SOLUÇÃO DO CASO CONCRETO
- Não se desconhece a orientação fixada pelo STJ, no julgamento dos Recursos Repetitivos relacionados com o Tema 1.076/STJ, na sessão da Corte Especial realizada em 16.3.2022.
- A tese repetitiva, como dito anteriormente, é inaplicável ao caso dos autos, porque os precedentes julgados no rito dos Recursos Repetitivos não examinaram situação fática semelhante à debatida nestes autos, onde ficou evidenciado erro judiciário como fator preponderante da reação da recorrente. Isso em virtude de que a intenção da Fazenda Pública era obter a simples intimação da parte contrária para, a partir de sua manifestação, viabilizar a extinção do feito, sem que fosse promovida a sua citação e/ou realizada a penhora de bens e, portanto, sem que se contratasse advogado.

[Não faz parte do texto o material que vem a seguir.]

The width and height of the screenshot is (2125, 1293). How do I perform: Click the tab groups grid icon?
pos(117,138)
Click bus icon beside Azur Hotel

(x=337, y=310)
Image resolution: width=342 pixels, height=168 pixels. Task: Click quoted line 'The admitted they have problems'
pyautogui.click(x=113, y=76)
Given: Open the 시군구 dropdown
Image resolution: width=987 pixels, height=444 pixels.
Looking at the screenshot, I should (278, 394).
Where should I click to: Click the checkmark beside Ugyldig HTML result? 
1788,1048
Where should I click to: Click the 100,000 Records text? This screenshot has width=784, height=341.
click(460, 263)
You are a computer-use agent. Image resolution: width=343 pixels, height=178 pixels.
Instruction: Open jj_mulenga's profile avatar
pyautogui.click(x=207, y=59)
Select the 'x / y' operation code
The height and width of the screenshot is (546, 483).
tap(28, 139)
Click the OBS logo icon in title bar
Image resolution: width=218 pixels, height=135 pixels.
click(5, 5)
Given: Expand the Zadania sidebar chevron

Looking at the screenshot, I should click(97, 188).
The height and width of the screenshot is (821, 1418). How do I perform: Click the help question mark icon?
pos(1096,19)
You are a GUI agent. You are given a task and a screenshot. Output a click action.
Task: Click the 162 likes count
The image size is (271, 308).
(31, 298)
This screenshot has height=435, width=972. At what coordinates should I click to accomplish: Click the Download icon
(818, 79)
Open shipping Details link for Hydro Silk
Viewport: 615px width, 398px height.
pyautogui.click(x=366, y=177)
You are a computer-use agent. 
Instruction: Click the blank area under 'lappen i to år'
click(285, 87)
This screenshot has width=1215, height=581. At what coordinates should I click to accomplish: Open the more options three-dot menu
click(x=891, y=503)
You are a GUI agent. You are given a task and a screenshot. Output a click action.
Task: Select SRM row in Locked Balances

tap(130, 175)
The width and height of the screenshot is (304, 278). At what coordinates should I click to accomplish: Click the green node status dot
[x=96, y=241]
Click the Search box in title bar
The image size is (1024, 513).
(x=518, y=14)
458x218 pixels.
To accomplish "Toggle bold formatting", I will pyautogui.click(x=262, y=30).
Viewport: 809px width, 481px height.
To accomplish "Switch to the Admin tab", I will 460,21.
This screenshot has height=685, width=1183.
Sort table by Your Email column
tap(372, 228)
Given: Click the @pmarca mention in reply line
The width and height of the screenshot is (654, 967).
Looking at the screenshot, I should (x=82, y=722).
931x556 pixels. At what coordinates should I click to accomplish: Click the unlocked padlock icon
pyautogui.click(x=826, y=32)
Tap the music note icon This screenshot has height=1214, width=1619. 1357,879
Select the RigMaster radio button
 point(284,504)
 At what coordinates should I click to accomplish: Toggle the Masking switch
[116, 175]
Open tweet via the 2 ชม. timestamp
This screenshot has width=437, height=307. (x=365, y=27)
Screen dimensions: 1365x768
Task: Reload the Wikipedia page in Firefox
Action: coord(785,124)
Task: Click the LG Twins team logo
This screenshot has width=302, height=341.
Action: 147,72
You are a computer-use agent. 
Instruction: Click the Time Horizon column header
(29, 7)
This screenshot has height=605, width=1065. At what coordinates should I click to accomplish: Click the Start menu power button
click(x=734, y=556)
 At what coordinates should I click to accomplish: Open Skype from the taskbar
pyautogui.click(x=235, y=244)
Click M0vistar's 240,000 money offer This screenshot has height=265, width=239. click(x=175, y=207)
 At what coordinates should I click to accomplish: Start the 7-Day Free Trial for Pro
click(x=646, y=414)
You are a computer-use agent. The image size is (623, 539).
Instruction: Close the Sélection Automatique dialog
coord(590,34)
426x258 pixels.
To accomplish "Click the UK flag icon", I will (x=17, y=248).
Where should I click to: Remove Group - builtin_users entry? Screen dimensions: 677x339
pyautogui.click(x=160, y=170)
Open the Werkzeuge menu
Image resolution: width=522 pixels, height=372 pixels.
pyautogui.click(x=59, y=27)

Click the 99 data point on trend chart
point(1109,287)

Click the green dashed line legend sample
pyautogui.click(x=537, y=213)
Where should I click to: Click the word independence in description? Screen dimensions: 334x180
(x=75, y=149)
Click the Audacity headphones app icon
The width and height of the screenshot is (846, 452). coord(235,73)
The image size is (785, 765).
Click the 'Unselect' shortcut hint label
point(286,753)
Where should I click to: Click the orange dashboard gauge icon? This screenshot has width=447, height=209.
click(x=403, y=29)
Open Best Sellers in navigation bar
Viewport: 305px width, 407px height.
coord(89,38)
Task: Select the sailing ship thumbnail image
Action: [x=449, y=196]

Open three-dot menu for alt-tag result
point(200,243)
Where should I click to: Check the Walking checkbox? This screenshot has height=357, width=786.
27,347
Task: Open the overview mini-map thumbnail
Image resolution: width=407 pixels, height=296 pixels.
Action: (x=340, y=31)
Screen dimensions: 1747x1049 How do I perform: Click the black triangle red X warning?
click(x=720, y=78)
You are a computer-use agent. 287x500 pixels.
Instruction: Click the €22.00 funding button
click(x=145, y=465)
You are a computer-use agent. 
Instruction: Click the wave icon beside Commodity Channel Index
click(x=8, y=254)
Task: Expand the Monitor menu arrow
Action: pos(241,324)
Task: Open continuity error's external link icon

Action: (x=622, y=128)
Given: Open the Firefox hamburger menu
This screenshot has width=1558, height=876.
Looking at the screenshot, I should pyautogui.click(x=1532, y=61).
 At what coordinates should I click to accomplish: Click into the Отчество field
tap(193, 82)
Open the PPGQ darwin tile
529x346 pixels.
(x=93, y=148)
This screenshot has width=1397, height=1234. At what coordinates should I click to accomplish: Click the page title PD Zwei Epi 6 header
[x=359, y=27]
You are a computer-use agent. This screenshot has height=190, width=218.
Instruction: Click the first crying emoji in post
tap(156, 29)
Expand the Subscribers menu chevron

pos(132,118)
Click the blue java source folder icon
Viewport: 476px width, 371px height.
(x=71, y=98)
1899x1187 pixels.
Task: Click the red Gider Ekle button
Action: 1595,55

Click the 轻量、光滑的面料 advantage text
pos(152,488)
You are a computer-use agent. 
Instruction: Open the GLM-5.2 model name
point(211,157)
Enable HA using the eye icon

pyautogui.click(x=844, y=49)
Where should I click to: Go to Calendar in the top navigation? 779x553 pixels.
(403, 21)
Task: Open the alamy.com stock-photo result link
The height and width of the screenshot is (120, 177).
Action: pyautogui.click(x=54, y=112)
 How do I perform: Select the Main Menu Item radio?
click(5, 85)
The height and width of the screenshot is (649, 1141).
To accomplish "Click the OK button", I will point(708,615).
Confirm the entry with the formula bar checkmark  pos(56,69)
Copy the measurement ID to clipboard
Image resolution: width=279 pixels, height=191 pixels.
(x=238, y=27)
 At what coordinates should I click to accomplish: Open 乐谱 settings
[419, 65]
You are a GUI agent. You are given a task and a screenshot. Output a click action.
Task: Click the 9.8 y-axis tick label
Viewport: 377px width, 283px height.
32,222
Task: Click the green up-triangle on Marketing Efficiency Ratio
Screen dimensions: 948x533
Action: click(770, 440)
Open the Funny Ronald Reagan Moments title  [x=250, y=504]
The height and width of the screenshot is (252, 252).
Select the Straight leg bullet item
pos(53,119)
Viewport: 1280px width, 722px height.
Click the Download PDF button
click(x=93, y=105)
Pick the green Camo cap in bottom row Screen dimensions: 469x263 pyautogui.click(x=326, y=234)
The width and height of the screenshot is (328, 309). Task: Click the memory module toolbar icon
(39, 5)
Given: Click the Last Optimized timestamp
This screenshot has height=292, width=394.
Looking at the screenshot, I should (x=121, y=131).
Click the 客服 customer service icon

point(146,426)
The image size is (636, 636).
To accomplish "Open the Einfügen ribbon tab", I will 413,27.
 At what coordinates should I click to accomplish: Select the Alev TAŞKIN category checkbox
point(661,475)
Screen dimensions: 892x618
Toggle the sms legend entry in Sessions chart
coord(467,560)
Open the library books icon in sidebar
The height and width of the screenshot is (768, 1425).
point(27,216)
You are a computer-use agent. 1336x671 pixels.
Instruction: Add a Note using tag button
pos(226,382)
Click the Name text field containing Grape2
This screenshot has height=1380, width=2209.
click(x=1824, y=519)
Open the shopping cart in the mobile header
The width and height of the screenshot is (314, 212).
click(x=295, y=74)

- No sentido de igualmente afastar a aplicação do Tema 1.076/STJ em situação jurídica distinta da analisada no julgamento do Recurso Repetitivo: AgInt no AgInt no AREsp 1.967.127/RJ, Rel. Ministro Gurgel de Faria, DJe de 1º.8.2022.
- Em conclusão, tem-se que não está em discussão a utilização do juízo equitativo, pois o debate não gira em torno do art. 85, § 8º, do CPC.
- Consequentemente, ressalvado aqui que não se está a definir tese genérica, mas solução restrita à lide sob análise, diante de sua singularidade, tem-se que o acórdão hostilizado fixou honorários advocatícios com base nos parâmetros do art. 85, §§ 3º e 5º, do CPC, definindo, corretamente, que o valor do proveito econômico deve ser considerado, à luz das peculiaridades do caso concreto (intenção da Fazenda Pública de promover a extinção do feito antes mesmo da citação da parte executada, bem como indução da exequente a erro, erro esse imputável ao Judiciário, o qual ensejou a indevida penhora eletrônica de dinheiro), como o montante equivalente ao da penhora realizada.
- Recurso Especial não provido.
(REsp n. 1.914.062/RJ, relator Ministro Herman Benjamin, Segunda Turma, julgado em 9/11/2023, DJe de 12/7/2024.)